平安時代。近衛(このえ)天皇の御世(みよ)の事、毎夜(まいよ)牛三つ時に大内裏の東三条ヶ森より黒雲が湧き出で、紫宸殿(ししんでん)の屋根を包み、近衛天皇が、時同じくして得体の知れぬものに怯え、悩まされるという事件が起きた。

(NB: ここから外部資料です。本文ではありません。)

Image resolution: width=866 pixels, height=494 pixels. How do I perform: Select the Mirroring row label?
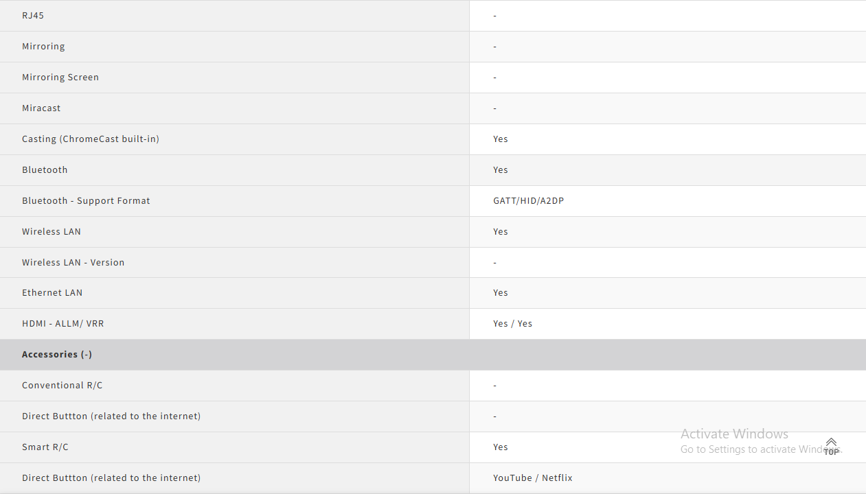click(43, 47)
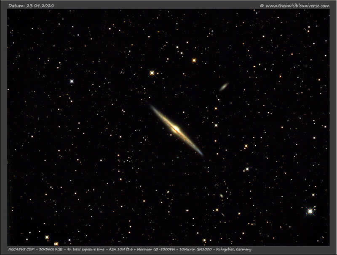Select the small companion galaxy at upper right
Image resolution: width=337 pixels, height=255 pixels.
(x=223, y=87)
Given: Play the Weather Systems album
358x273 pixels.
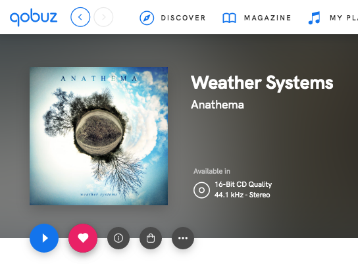Looking at the screenshot, I should [44, 238].
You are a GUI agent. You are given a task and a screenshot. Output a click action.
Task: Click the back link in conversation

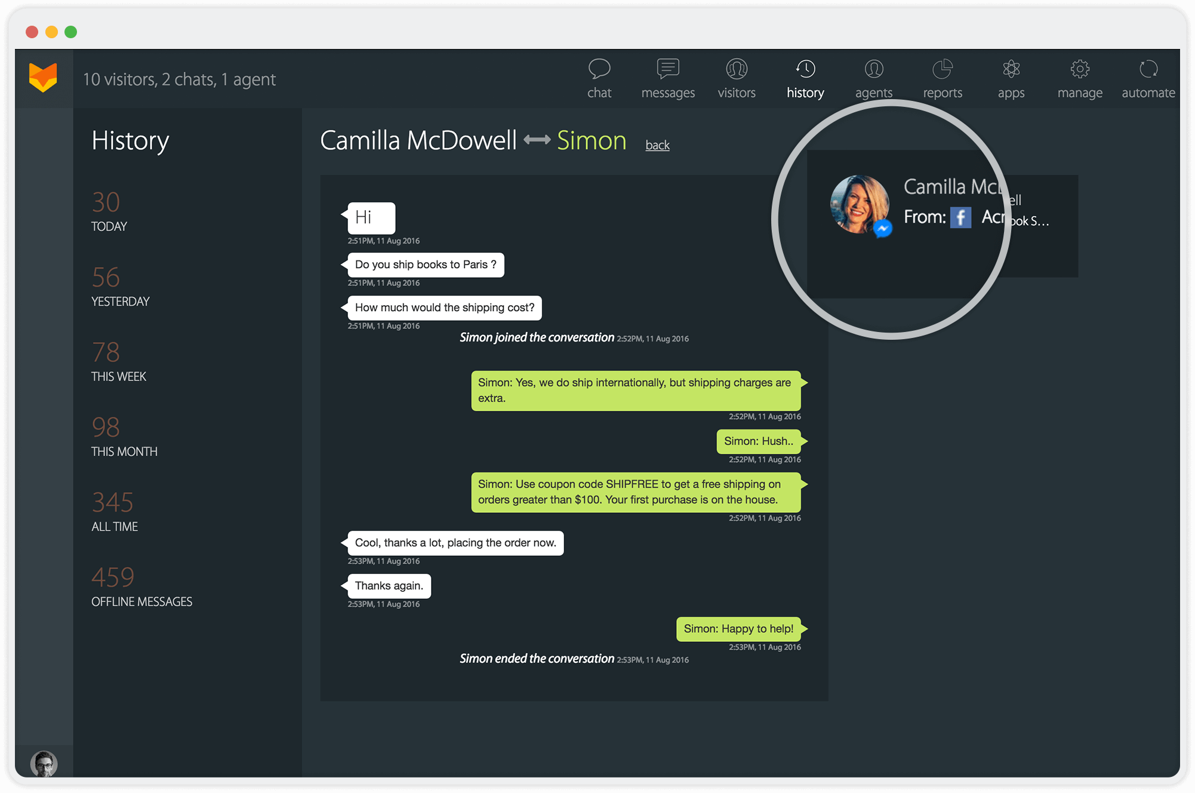click(658, 143)
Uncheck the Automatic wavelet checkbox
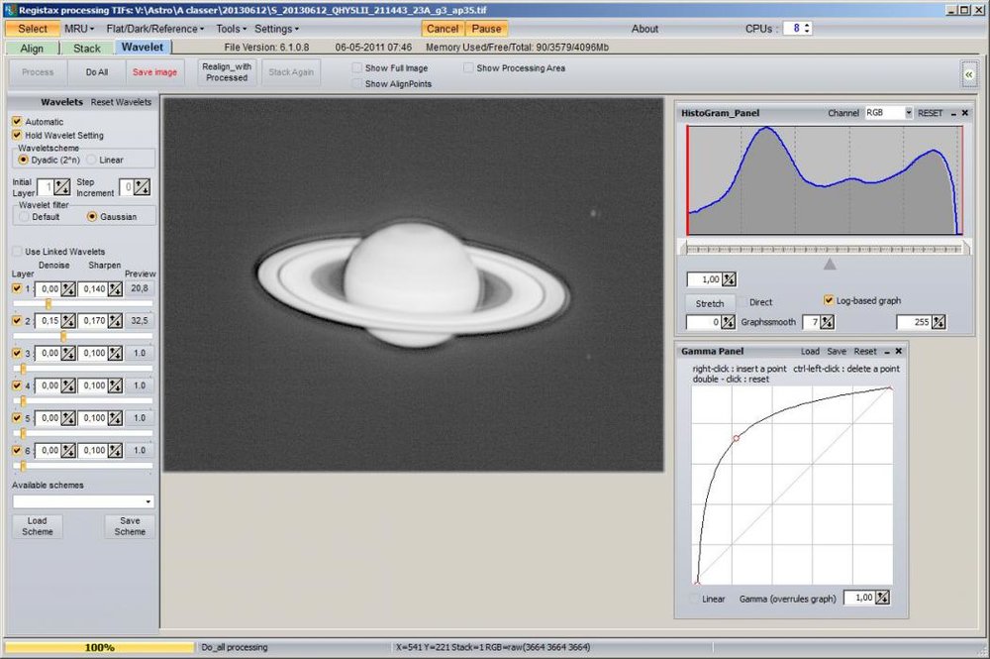 coord(17,122)
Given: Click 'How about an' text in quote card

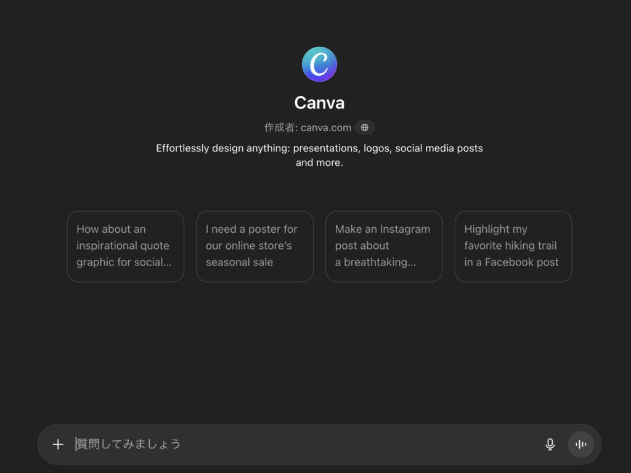Looking at the screenshot, I should pyautogui.click(x=111, y=229).
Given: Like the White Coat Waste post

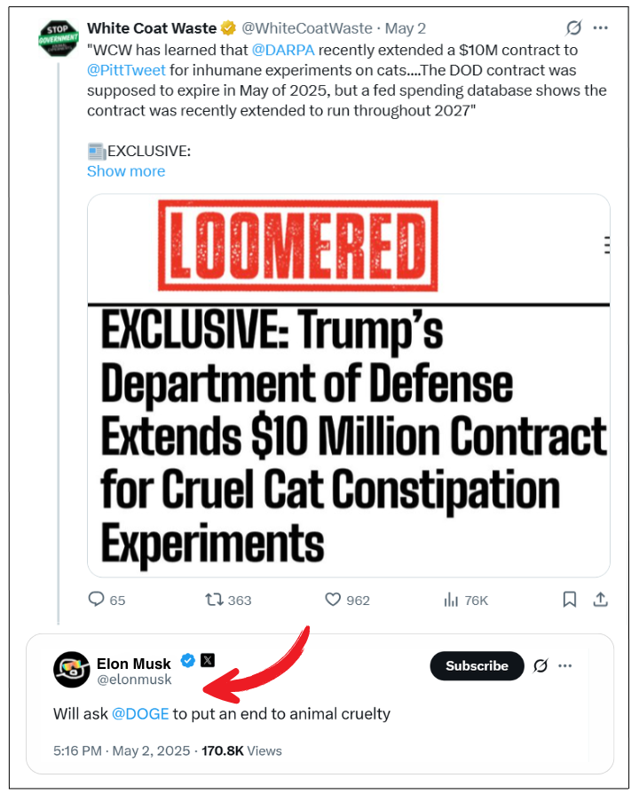Looking at the screenshot, I should click(334, 600).
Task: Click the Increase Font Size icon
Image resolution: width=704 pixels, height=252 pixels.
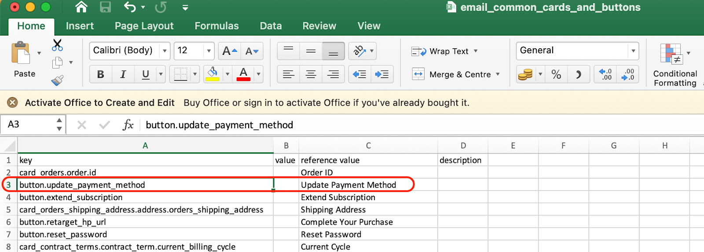Action: (x=229, y=51)
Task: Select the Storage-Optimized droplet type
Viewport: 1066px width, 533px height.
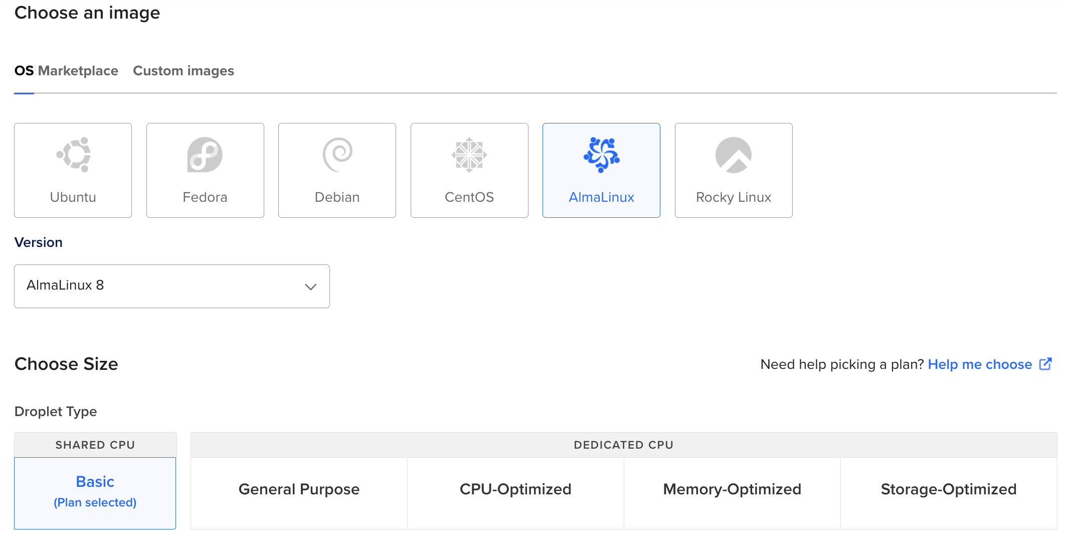Action: [x=949, y=489]
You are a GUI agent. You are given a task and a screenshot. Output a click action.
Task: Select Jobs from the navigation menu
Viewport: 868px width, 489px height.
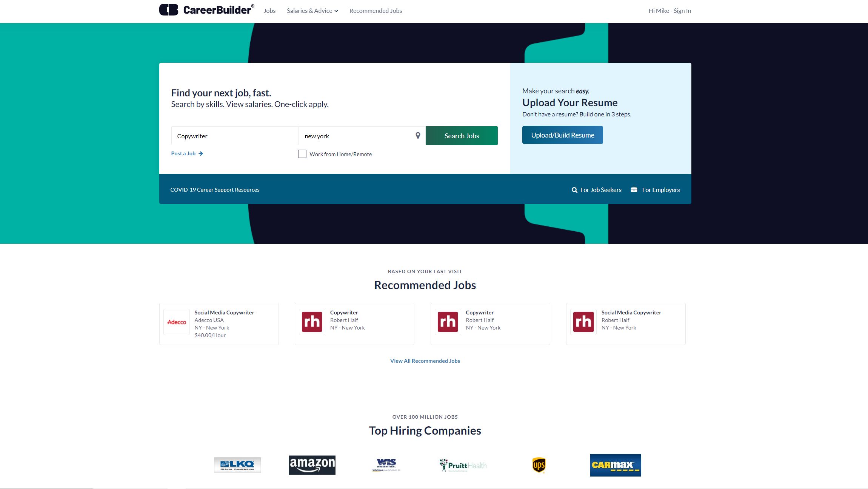269,11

時の左大臣『藤原頼長』は一連の事こそ妖の仕業と考えた頼長は、先例に習い源氏の武士に払わすべしとの公卿(くぎょう)会議の決定を受け、源氏嫡流頼光の流れを汲む『兵庫頭(ひょうごのかみ)源頼政(みなもとのよりまさ)』を指名、頼政は、郎党『猪早太(いのはやた)』を引き連れ、真夜中の内裏に向かう。

湧き出た黒雲の中にただならぬ気配を感じた頼政は、一念込めて、弓矢を引き絞りこれを打ち抜く。尋常ならざる叫び声(を上げ飛び出した者こそ、『牛の体に猿の頭を持ち、手足は、虎にして、尾は、蛇の姿。』という化生『鵺(ぬえ)(※本字は、空に鳥。)』であったという。

格闘の末、頼政は、これを討ち取り、御門の病も見事快癒(かいゆ)に向かい、この功績(こうせき)に頼政は、御剣(みつるぎ)『獅子王(ししおう)』を下賜(かし)される。